I've noticed that many have their bands still glued together... am I alone in flattening them when I remove them? 

What's the deal with this?


----------



## StogieNinja (Jul 29, 2009)

SeanTheEvans said:


> I've noticed that many have their bands still glued together... am I alone in flattening them when I remove them?
> 
> What's the deal with this?


I have a cigar box chock full of flat cigar bands from all the cigars I smoked for the first several years. When I decided I wanted to fill a display lamp is when I stopped flattening them.


----------



## StogieNinja (Jul 29, 2009)

SeanTheEvans said:


> I've noticed that many have their bands still glued together... am I alone in flattening them when I remove them?
> 
> What's the deal with this?


I have a cigar box chock full of flat cigar bands from all the cigars I smoked for the first several years. When I decided I wanted to fill a display lamp is when I stopped flattening them.


----------



## demuths1770 (Jan 2, 2014)

i have a little box of my bands!! my girlfriend plans on making me something someday for when we have our own place


----------



## jpalamar (Sep 7, 2014)

Here is mine. The flavored ones are from the wife.


----------



## MDSPHOTO (Sep 10, 2013)

jpalamar said:


> Here is mine. The flavored ones are from the wife.

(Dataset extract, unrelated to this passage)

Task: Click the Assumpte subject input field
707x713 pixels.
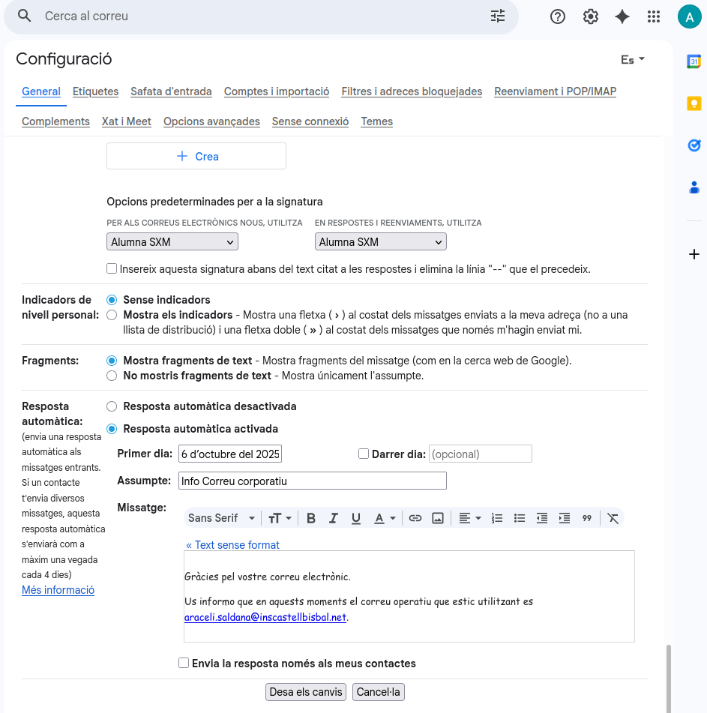Action: pyautogui.click(x=312, y=481)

Surrrrreeeee They are. It's okay to be in touch with your flavored side here at Puff. Repeat after me, "I like flavored cigars, and that's okay!"


----------



## jpalamar (Sep 7, 2014)

MDSPHOTO said:


> Surrrrreeeee They are. It's okay to be in touch with your flavored side here at Puff. Repeat after me, "I like flavored cigars, and that's okay!"


I smoked 1 or 2 Acids and didnt care for them. Smelled ok nut the smoke itself wasnt good. I do like the Arganease Uno but thats really about it on infused.


----------



## Auburnguy (Sep 21, 2014)

My name is Brent, and I tried an Acid Toast and I enjoyed it.


----------



## ELLASU (Jun 9, 2014)

I keep mine in a small humi I don't use, need to find a more creative way to display them.


----------